Stored data
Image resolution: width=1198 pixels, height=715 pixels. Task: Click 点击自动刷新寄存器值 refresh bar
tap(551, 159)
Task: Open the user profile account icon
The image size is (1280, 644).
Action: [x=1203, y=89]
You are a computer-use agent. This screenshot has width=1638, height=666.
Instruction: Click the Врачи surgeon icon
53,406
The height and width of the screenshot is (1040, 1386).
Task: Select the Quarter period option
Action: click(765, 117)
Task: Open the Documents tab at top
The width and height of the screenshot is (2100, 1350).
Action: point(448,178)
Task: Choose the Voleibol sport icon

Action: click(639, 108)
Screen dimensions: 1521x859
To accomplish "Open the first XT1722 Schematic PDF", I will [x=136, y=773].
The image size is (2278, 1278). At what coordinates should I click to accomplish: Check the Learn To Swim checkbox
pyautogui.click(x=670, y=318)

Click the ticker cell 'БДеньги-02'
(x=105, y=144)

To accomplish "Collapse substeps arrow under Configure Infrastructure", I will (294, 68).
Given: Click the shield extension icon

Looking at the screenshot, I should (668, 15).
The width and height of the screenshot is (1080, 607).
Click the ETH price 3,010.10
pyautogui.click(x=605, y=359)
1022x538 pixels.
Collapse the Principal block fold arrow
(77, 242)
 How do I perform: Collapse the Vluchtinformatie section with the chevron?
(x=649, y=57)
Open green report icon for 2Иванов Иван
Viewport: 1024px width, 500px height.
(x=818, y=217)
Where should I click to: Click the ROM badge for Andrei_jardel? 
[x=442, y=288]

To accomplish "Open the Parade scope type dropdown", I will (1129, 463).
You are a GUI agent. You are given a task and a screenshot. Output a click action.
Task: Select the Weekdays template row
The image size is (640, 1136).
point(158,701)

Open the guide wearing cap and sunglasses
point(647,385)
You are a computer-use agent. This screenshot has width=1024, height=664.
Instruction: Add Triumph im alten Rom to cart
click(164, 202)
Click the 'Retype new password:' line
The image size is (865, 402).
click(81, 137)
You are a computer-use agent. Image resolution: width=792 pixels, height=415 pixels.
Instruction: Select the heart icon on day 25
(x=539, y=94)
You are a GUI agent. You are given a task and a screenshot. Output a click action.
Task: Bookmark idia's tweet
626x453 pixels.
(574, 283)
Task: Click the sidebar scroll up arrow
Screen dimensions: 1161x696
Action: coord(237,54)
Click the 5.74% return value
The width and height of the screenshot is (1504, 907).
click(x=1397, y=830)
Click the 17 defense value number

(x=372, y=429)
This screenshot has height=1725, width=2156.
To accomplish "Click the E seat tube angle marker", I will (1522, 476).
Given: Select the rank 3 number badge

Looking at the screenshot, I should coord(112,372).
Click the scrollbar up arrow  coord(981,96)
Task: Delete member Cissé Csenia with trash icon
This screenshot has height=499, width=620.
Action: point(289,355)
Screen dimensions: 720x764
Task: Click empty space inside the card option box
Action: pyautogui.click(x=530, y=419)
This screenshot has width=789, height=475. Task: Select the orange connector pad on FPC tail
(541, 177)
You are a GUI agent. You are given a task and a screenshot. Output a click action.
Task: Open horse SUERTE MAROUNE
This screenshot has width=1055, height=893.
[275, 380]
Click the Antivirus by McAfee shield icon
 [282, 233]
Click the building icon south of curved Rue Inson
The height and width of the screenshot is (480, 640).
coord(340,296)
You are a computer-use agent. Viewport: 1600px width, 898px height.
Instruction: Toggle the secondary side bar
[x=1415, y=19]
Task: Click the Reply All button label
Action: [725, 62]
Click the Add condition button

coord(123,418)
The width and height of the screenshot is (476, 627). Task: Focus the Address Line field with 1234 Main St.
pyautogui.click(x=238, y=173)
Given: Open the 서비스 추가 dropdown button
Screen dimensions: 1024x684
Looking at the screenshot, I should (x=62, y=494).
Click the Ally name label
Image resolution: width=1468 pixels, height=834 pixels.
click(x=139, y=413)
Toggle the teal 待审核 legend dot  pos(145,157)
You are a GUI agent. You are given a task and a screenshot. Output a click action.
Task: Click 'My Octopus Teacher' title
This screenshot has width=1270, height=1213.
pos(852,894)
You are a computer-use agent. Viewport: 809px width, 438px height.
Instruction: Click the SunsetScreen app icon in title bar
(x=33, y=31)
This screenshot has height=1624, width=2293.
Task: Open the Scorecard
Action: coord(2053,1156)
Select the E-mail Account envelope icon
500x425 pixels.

» **EXERCISE**
Return each line of the entries that holds the string "will".

» **COMPLETED TASK**
To accomplish "Open the first XT1722 Schematic PDF", I will [x=136, y=773].
To accomplish "Collapse substeps arrow under Configure Infrastructure", I will (294, 68).
To accomplish "Open the Parade scope type dropdown", I will (1129, 463).
To accomplish "Click the E seat tube angle marker", I will (1522, 476).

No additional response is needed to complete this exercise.